The more we can embrace the digital world to smoothen processes, the more we will improve the ease of doing business.

Innovative Manufacturing

India’s economy is largely services dominant with the manufacturing sector contributing a modest 16 percent to the nation’s gross domestic product, while China is at 40 percent. While the government’s Make in India initiative to vitalise manufacturing has provided a much-needed impetus to the sector, Indian manufacturing needs to improve productivity, profitability, and competitiveness by bolstering their operations to improve the productivity of labor and capital in order to seize more of the global market.

India also needs to transition to the innovation stage by building strength and scale in fundamental knowledge-creation through scientific/technological research and exploiting that through products and processes.

Currently, India is way behind on the world innovation stage.

It ranks 66 on the Global Innovation Index.

Global economic growth is poised to create opportunities everywhere, allowing India to transform into a viable manufacturing alternative to China. However, for this to happen, Indian manufacturing needs to increase labour productivity and capital efficiency. If India’s manufacturing sector realised its full potential, it could contribute to over 25 percent of GDP by 2025, thus propelling India into the league of China, Germany, Japan, and the United States.

Rising demand, increased need for product diversification and low-cost production could help India’s manufacturing sector to grow six-fold by 2025, to $1 trillion, while creating up to 9 crore domestic jobs as per McKinsey’s report on the Indian manufacturing sector.

While the government can help the sector through reforms in land acquisition, provisioning of adequate infrastructure, easing duties etc. the onus, in this case, does not solely rest on them. Manufacturers must take it upon themselves to upgrade on three crucial fronts — namely — throughput of their prevailing assets, their technology and upskilling of their workforce.

Access To Finance And Capital

While traditional financing is in place in India, financing needed for SME, MSME, and infrastructure is still missing. The Indian economy still relies on banking. Banks, thus, are involved in the entire gamut of financing India Inc.

If the banks and NBFCs focused on extending credit to smaller players — given their network and access — other avenues can be opened up to Indian businesses for accessing credit to finance their capital needs. Large and mid-corporate credit, as well as infrastructure financing, can be undertaken by mutual funds, pension funds, and insurance companies.
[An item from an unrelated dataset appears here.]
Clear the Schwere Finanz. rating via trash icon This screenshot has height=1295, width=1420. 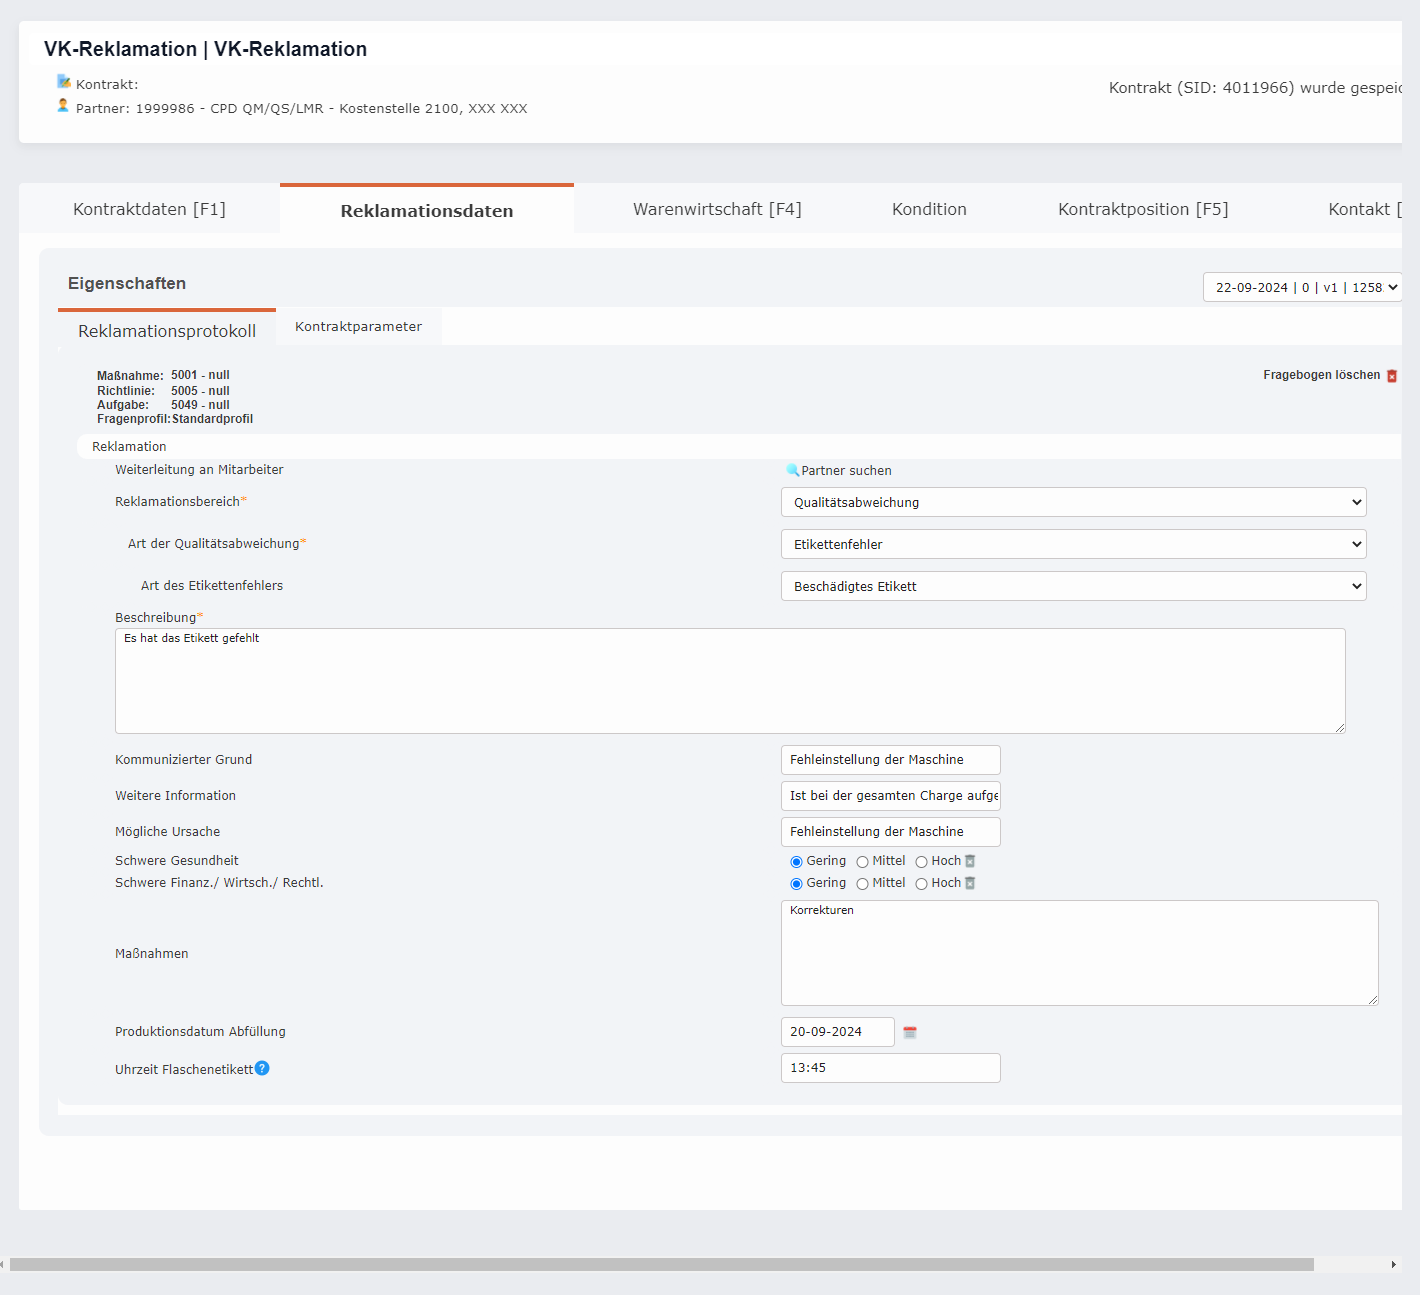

We have too much money chasing too few companies and to change this, we need initiatives that deepen the existing Indian financial landscape.

Initiatives such as tax sops, particularly in case of credit and infrastructure funds, should be considered.

Future-Ready Workforce

For all of the above to actually translate into action, we need a future-ready workforce that is gainfully employed. India’s biggest challenge is creating enough work for its growing workforce. Skill building under various national initiatives remains critical, both for new labour force entrants and existing workers. From addressing demand-supply mismatches to challenges in creating awareness, aspiration, and training, India will need to focus on creating a skill curriculum that can help establish a higher return on investment and could result in more sustainable benefits to both workers and employers. We need to think about skills in a micro way which looks at district-level skills requirements and what we can do to create appropriate skills in these districts. We also need to be forward-looking.

Merely training people for the jobs we see today will not address the rapidity of change and what that would do to future jobs.

Overall, we have an exciting future ahead. India is a place where the problems are often apparent but the opportunities not always so. We need to pick up our pace and lift ourselves up as a nation to deliver the growth we are capable of. We owe that to the 1.2 billion Indians who inhabit this incredible country.

Ajay Srinivasan is Chief Executive Officer at Aditya Birla Capital.

The views expressed here are those of the author’s and do not necessarily represent the views of Bloomberg Quint or its editorial team.